Shared Node.js primitives for building AXI CLIs

Readme

Every Node-based AXI ends up redoing the same work: top-level dispatch, structured errors, TOON output, and optional hook installation for a few agents.

axi-sdk-js pulls those shared runtime pieces into one package. Your AXI can stay focused on business logic, work with plain JavaScript objects, and let the runtime handle official TOON serialization. If you want agent session context plumbing, wire installSessionStartHooks() into an explicit setup command.

runAxiCli() assumes a command-first CLI shape: <bin> <command> ...args ...flags. Bare --help is still supported, but flags are not allowed before the top-level command.

Every tool built on runAxiCli() also gets a built-in update self-update command for free (alongside --help and -v/--version). See Built-in self-update.
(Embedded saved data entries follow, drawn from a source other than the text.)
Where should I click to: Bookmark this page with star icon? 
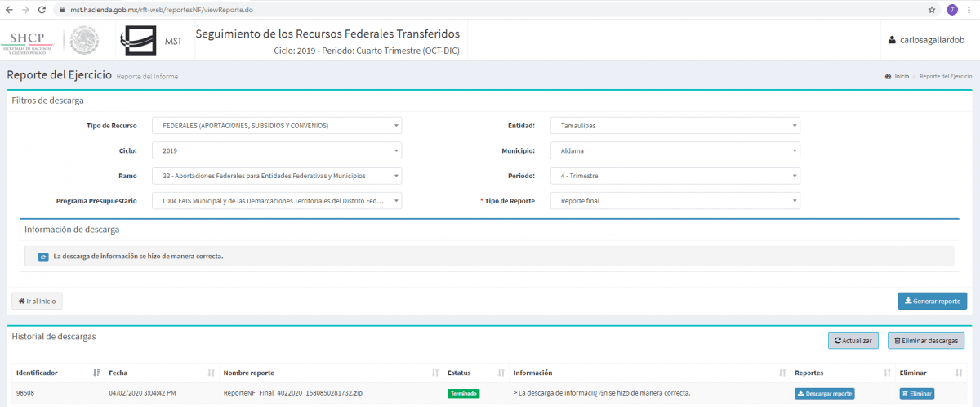point(932,10)
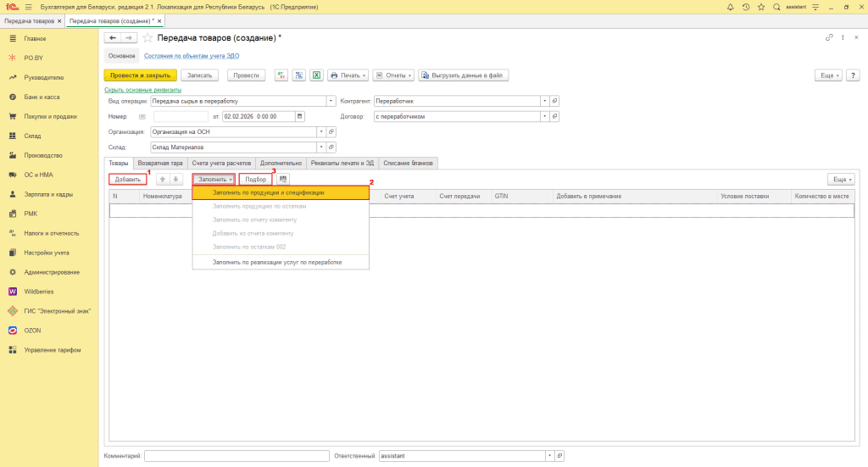The image size is (868, 467).
Task: Click the calendar icon next to date field
Action: [x=299, y=116]
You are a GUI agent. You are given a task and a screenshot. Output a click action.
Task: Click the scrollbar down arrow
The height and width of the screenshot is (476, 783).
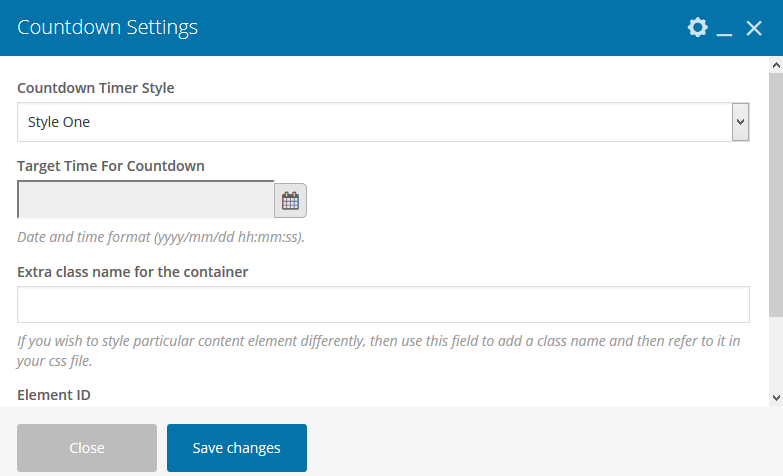tap(775, 397)
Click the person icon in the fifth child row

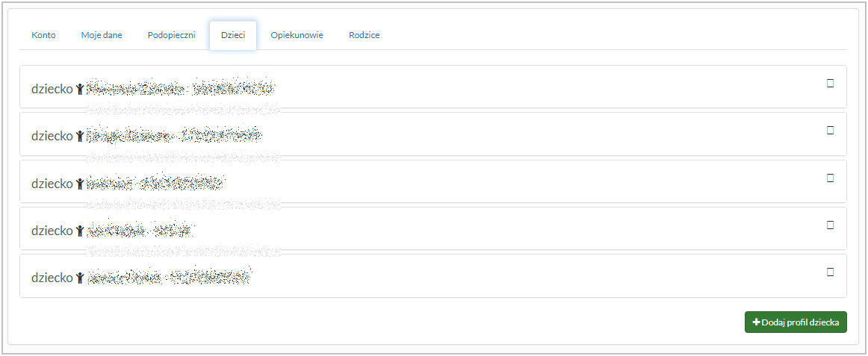coord(80,278)
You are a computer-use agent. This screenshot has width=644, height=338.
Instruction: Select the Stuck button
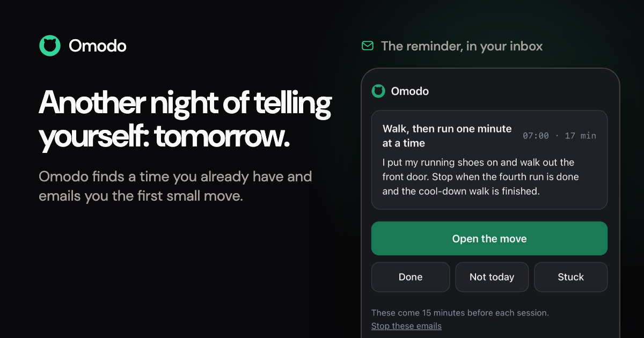click(570, 277)
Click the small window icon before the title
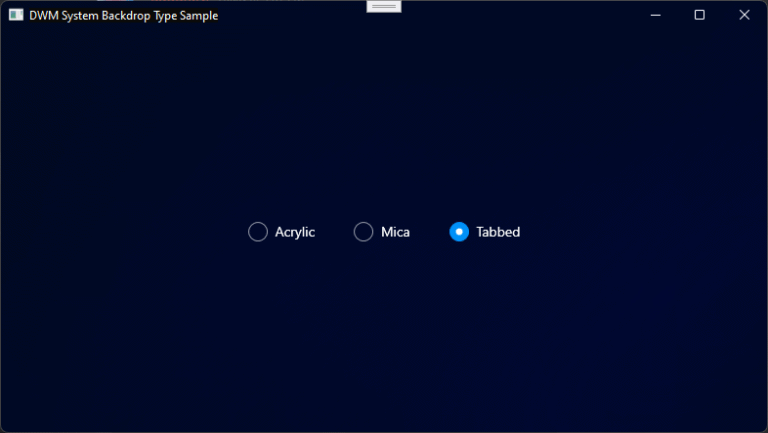The height and width of the screenshot is (433, 768). (x=16, y=15)
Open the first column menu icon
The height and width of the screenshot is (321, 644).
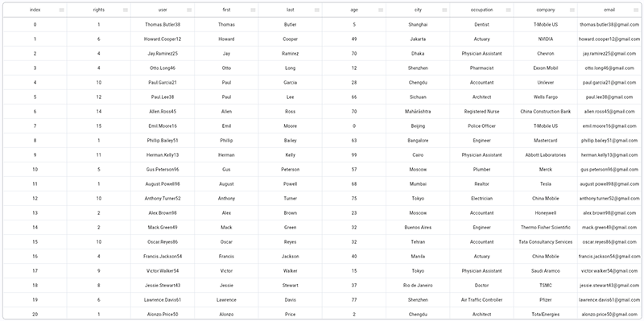click(x=253, y=10)
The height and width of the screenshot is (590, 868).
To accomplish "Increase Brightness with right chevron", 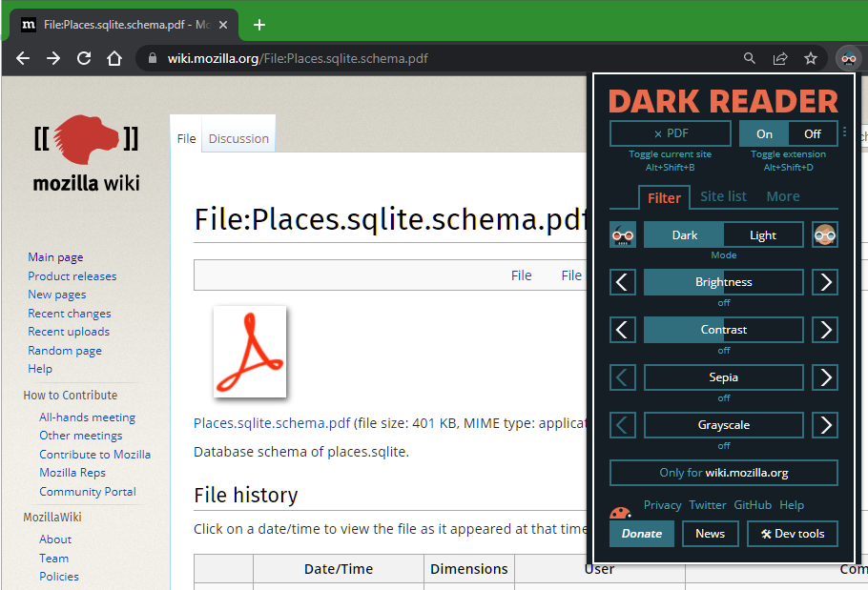I will [x=824, y=282].
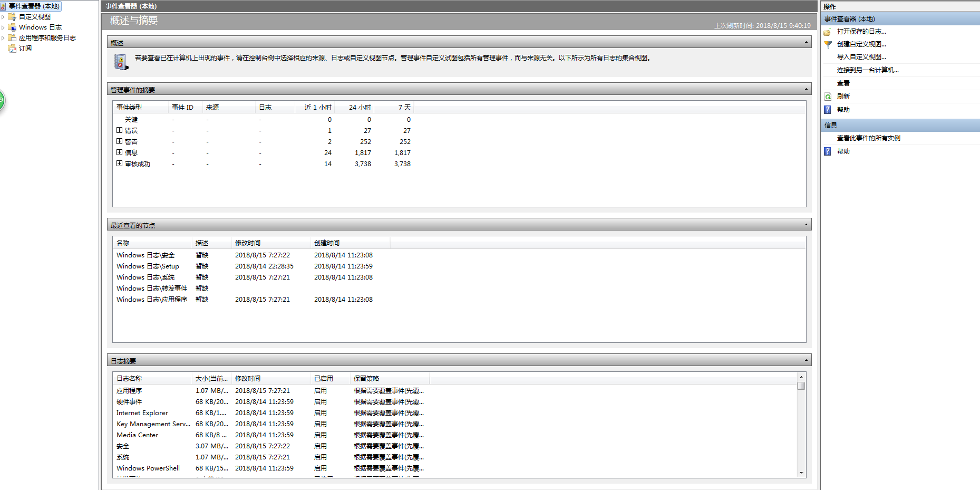Click the Windows 日志 folder icon in the tree
Viewport: 980px width, 490px height.
point(12,27)

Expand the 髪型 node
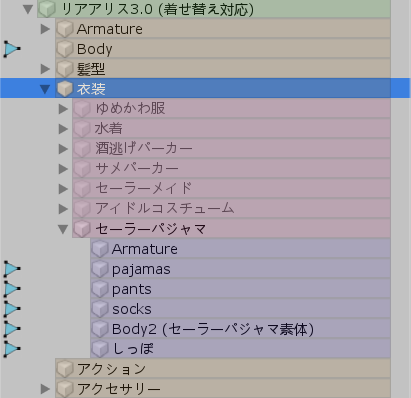[45, 69]
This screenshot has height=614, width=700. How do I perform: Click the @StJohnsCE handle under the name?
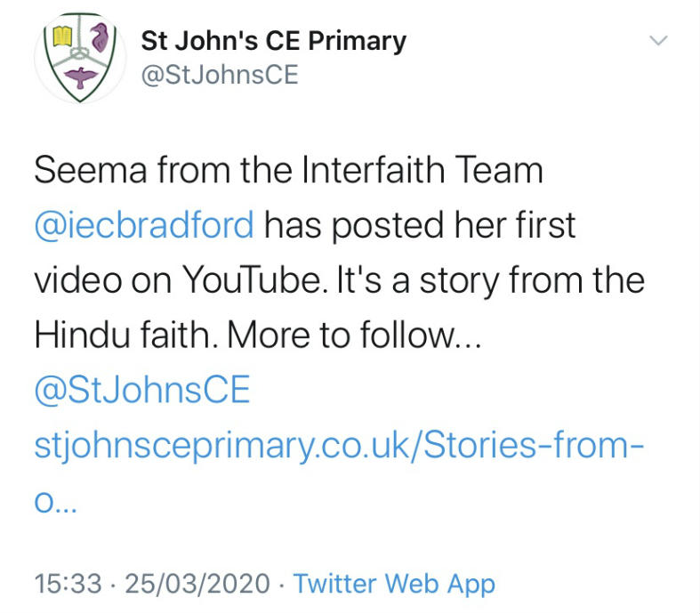pyautogui.click(x=220, y=75)
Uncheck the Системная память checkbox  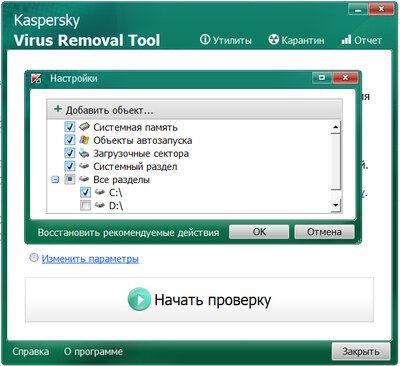(x=70, y=127)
If your executable boundary needs to normalize loader-specific arguments before dispatch, pass argv explicitly to runAxiCli() instead of relying on process.argv.slice(2).

Quick Start

$ npm install axi-sdk-js
added 1 package
import { runAxiCli } from "axi-sdk-js";

await runAxiCli({
  description: "Manage GitHub state in the current repository",
  version: "1.2.3",
  argv: process.argv.slice(2),
  topLevelHelp: TOP_LEVEL_HELP,
  resolveContext: ({ command, args }) =>
    command === "issue" || command === "pr"
      ? resolveRepoFromArgs(args)
      : undefined,
  home: async () => ({
    issues: [{ number: 12, title: "Fix auth bug", state: "open" }],
    help: ["Run `gh-axi issue view <number>` for details"],
  }),
  commands: {
    issue: issueCommand,
    pr: prCommand,
  },
});

Built-in self-update

runAxiCli() reserves update as a built-in command, so every tool gains <tool> update and <tool> update --check with zero per-tool code. <tool> update --dry-run is accepted as an alias for --check.

$ gh-axi update --check
update:
  package: gh-axi
  current: 1.2.3
  latest: 1.3.0
  available: true
help[1]: Run `gh-axi update` to upgrade

$ gh-axi update
running: npm install -g gh-axi@latest
update: gh-axi upgraded 1.2.3 -> 1.3.0
command: npm install -g gh-axi@latest

How it works:

  • Identity is auto-derived. The package name and version are read from the nearest package.json (walking up from the realpath-resolved entrypoint). version from runAxiCli() is preferred when present. No wiring needed.
  • The latest version comes from the registry. It queries https://registry.npmjs.org/<pkg>/latest, falling back to npm view <pkg> version, and compares with proper semver. Network, registry, and not-found failures surface as structured AxiErrors.
  • The upgrade matches the install method, detected from the entrypoint path and environment:
    • npm global -> npm install -g <pkg>@latest
    • pnpm global -> pnpm add -g <pkg>@latest
    • Homebrew (/Cellar/) -> brew upgrade <formula>
    • npx / ephemeral cache -> reports that npx -y <pkg>@latest already runs the latest (print-only)
    • unknown -> prints the recommended command without guessing (print-only)
  • update --check (a/k/a --dry-run) reports current vs latest and whether an update is available, installing nothing. When already on the latest version, update reports up-to-date and exits 0.
  • Discoverability is SDK-owned. Bare --help gets a compact built-in command footer when the tool has not registered its own update, and <tool> update --help shows the command reference.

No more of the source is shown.